# Records:
/---

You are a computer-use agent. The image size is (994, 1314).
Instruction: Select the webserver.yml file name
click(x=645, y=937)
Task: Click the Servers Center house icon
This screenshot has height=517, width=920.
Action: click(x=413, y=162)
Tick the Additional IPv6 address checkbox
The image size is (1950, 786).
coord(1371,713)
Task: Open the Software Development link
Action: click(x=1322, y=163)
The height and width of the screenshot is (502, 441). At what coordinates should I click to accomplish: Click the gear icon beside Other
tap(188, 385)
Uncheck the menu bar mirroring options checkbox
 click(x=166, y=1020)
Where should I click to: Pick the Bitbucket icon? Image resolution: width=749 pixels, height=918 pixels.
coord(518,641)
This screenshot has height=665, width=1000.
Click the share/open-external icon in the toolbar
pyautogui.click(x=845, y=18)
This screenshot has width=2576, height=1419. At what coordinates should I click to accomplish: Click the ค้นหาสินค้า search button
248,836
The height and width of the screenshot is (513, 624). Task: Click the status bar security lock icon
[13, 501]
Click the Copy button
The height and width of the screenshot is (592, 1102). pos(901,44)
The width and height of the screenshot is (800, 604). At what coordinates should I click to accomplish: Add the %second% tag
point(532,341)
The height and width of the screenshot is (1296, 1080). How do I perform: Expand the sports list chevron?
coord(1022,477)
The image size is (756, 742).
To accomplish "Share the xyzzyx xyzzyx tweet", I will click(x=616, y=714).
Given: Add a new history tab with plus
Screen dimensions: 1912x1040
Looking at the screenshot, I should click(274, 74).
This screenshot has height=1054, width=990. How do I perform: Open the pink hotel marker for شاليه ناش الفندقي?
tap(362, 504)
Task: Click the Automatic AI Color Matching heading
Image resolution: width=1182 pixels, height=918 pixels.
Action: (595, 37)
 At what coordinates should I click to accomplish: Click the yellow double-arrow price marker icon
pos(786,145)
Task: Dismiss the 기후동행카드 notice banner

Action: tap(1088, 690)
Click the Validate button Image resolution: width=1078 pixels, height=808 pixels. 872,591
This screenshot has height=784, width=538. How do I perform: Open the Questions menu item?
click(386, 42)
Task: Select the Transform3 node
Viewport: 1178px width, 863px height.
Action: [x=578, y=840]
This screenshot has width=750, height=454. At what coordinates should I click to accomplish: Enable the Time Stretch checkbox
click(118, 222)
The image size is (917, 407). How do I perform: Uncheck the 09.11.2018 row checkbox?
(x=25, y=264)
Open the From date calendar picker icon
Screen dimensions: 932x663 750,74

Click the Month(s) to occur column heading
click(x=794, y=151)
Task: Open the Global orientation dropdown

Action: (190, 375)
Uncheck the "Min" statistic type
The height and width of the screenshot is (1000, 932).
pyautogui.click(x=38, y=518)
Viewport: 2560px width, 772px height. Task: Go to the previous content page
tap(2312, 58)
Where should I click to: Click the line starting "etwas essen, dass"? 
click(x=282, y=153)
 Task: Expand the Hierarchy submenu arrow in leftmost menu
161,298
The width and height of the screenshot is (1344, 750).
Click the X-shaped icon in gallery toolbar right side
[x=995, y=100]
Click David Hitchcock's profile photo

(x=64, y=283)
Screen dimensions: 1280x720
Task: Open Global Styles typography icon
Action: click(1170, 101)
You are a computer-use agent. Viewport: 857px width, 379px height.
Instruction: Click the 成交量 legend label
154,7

\---

# Your task:
Write out an exact copy of every record shown above.

# Output below:
You are a computer-use agent. The image size is (994, 1314).
Instruction: Select the webserver.yml file name
click(x=645, y=937)
Task: Click the Servers Center house icon
This screenshot has height=517, width=920.
Action: click(x=413, y=162)
Tick the Additional IPv6 address checkbox
The image size is (1950, 786).
coord(1371,713)
Task: Open the Software Development link
Action: click(x=1322, y=163)
The height and width of the screenshot is (502, 441). At what coordinates should I click to accomplish: Click the gear icon beside Other
tap(188, 385)
Uncheck the menu bar mirroring options checkbox
 click(x=166, y=1020)
Where should I click to: Pick the Bitbucket icon? Image resolution: width=749 pixels, height=918 pixels.
coord(518,641)
This screenshot has height=665, width=1000.
Click the share/open-external icon in the toolbar
pyautogui.click(x=845, y=18)
This screenshot has width=2576, height=1419. At what coordinates should I click to accomplish: Click the ค้นหาสินค้า search button
248,836
The height and width of the screenshot is (513, 624). Task: Click the status bar security lock icon
[13, 501]
Click the Copy button
The height and width of the screenshot is (592, 1102). pos(901,44)
The width and height of the screenshot is (800, 604). At what coordinates should I click to accomplish: Add the %second% tag
point(532,341)
The height and width of the screenshot is (1296, 1080). How do I perform: Expand the sports list chevron?
coord(1022,477)
The image size is (756, 742).
To accomplish "Share the xyzzyx xyzzyx tweet", I will click(x=616, y=714).
Given: Add a new history tab with plus
Screen dimensions: 1912x1040
Looking at the screenshot, I should click(274, 74).
This screenshot has height=1054, width=990. How do I perform: Open the pink hotel marker for شاليه ناش الفندقي?
tap(362, 504)
Task: Click the Automatic AI Color Matching heading
Image resolution: width=1182 pixels, height=918 pixels.
Action: (595, 37)
 At what coordinates should I click to accomplish: Click the yellow double-arrow price marker icon
pos(786,145)
Task: Dismiss the 기후동행카드 notice banner

Action: tap(1088, 690)
Click the Validate button Image resolution: width=1078 pixels, height=808 pixels. 872,591
This screenshot has height=784, width=538. How do I perform: Open the Questions menu item?
click(386, 42)
Task: Select the Transform3 node
Viewport: 1178px width, 863px height.
Action: [x=578, y=840]
This screenshot has width=750, height=454. At what coordinates should I click to accomplish: Enable the Time Stretch checkbox
click(118, 222)
The image size is (917, 407). How do I perform: Uncheck the 09.11.2018 row checkbox?
(x=25, y=264)
Open the From date calendar picker icon
Screen dimensions: 932x663 750,74

Click the Month(s) to occur column heading
click(x=794, y=151)
Task: Open the Global orientation dropdown

Action: (190, 375)
Uncheck the "Min" statistic type
The height and width of the screenshot is (1000, 932).
pyautogui.click(x=38, y=518)
Viewport: 2560px width, 772px height. Task: Go to the previous content page
tap(2312, 58)
Where should I click to: Click the line starting "etwas essen, dass"? 
click(x=282, y=153)
 Task: Expand the Hierarchy submenu arrow in leftmost menu
161,298
The width and height of the screenshot is (1344, 750).
Click the X-shaped icon in gallery toolbar right side
[x=995, y=100]
Click David Hitchcock's profile photo

(x=64, y=283)
Screen dimensions: 1280x720
Task: Open Global Styles typography icon
Action: click(1170, 101)
You are a computer-use agent. Viewport: 857px width, 379px height.
Instruction: Click the 成交量 legend label
154,7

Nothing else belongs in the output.